Tolerance: T cell + tolerogenic antigen leads to 1) Anergy (functional unresponsiveness) and 2) Apoptosis

Ignorance: T cell + Nonimmunogenic antigen = no response

What is the difference between central and peripheral tolerance?

Central tolerance takes place in the thymus and bone marrow, established by deleting autoreactive lymphocyte clones before they develop into mature cells.

Peripheral tolerance takes place in the peripheral tissue when mature lymphocytes recognize self antigens

Name the two mechanisms of central tolerance of T cells

Negative selection -> strong recognition of self antigen in the thymus on an APC leads to apoptosis

The development of regulatory T cells

What are the mechanisms behind central tolerance of B cells?

Self reactive B cell (high avidity) -> Deletion of B cell through apoptosis or receptor editing, leading to a non-self reactive B cell in peripheral tissue.

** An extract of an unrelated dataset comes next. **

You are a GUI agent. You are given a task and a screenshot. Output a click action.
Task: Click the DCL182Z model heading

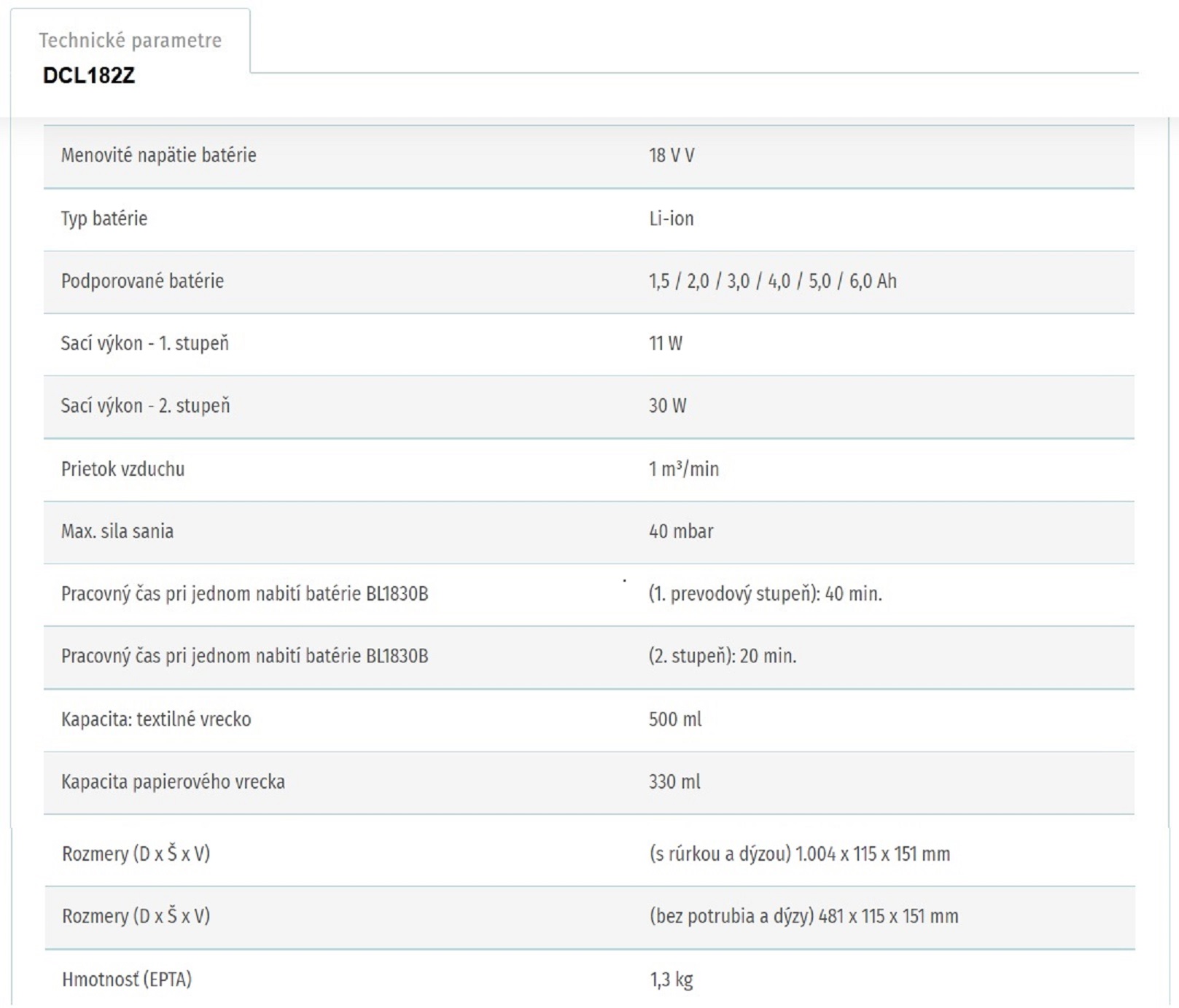click(89, 76)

Low avidity -> reduced receptor expression, signalling block -> leads to anergic B cells in peripheral tissue.

Why is selection during central tolerance not absolute?

Some self reactivity, especially towards HLAI/II has to be present for potential interaction of TCR/BCR with antigen

On what receptor interaction is central tolerance dependent?

Depended on T-cell receptor/Ig interaction with self antigens presented by HLA I/II

Peripheral tolerance: what mechanism causes unresponsive (anergic) T cells?

DC presenting self antigen binds to naive T cell -->

- Signaling block, or
- Engagement of inhibitory receptors (ex: CTLA4)
-> anergic T cell

In what ways can apoptosis be induced during peripheral tolerance of T cells?

- Role of death receptors: Activated T cell expresses IL-2 on self -> Expression of Fas and FasL -> Apoptosis

- Role of pro-apoptotic proteins: pro-apoptotic proteins outweigh anti-apoptotic proteins.

Why is anergy not absolute?

- needs maintenance (stimulated by APC)
- can be overruled by sufficient co-stimulation

Regulatory T-cells can suppress the immune system. What are the characteristics of Treg-cells? (how many, transcription factor, centrally or peripherally induced)

Treg cells are CD4+ cells with high CD25 expression

- approx. 5% of circulating CD4+ lymphocytes
- transcription factor FoxP3
- can be induced both centrally and peripherally

How do Treg cells conduct peripheral tolerance?

- Cytokine mediated inhibition of T cell responses (IL-10, TGF-beta)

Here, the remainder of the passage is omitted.